Do this: Extract every line in the records below that contains the word "password", copying each such line in full.

● ● ● ●

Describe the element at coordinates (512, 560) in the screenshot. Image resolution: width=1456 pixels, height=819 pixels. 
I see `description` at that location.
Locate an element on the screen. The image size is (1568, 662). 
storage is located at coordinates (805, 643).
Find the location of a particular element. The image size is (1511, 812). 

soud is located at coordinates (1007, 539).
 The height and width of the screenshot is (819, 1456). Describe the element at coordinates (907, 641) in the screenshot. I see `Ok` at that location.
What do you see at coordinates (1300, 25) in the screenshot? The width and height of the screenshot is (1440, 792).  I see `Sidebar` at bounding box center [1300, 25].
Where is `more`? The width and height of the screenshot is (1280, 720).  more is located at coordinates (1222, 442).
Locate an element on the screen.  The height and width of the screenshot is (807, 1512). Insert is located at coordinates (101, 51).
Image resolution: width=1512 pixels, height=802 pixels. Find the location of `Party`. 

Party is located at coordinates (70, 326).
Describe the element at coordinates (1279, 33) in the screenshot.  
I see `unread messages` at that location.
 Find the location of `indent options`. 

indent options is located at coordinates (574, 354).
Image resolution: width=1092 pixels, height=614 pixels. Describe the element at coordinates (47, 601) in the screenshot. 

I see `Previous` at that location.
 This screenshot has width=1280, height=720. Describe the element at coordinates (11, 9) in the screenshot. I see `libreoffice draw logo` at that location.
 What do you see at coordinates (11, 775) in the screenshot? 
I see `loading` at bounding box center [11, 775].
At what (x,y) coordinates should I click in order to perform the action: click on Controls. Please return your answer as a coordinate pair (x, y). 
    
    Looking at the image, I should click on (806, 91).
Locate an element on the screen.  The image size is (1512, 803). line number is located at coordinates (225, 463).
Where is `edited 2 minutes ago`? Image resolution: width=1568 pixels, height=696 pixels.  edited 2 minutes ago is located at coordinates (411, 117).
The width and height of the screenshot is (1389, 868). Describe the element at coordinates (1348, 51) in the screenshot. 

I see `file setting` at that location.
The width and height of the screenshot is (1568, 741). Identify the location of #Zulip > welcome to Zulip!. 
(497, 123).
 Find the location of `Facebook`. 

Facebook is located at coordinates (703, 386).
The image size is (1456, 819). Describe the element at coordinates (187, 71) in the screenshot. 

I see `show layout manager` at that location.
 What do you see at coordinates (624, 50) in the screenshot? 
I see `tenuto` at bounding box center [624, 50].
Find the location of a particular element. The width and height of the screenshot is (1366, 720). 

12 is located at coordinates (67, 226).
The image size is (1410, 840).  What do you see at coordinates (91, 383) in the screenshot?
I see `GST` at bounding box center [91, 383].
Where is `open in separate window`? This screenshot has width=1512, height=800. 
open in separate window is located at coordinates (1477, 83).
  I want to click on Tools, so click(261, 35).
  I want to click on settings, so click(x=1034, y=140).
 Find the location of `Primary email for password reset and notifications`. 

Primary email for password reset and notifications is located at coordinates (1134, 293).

● ● ● ●

Result:
 Find the location of `Primary email for password reset and notifications`. 
Primary email for password reset and notifications is located at coordinates (1134, 293).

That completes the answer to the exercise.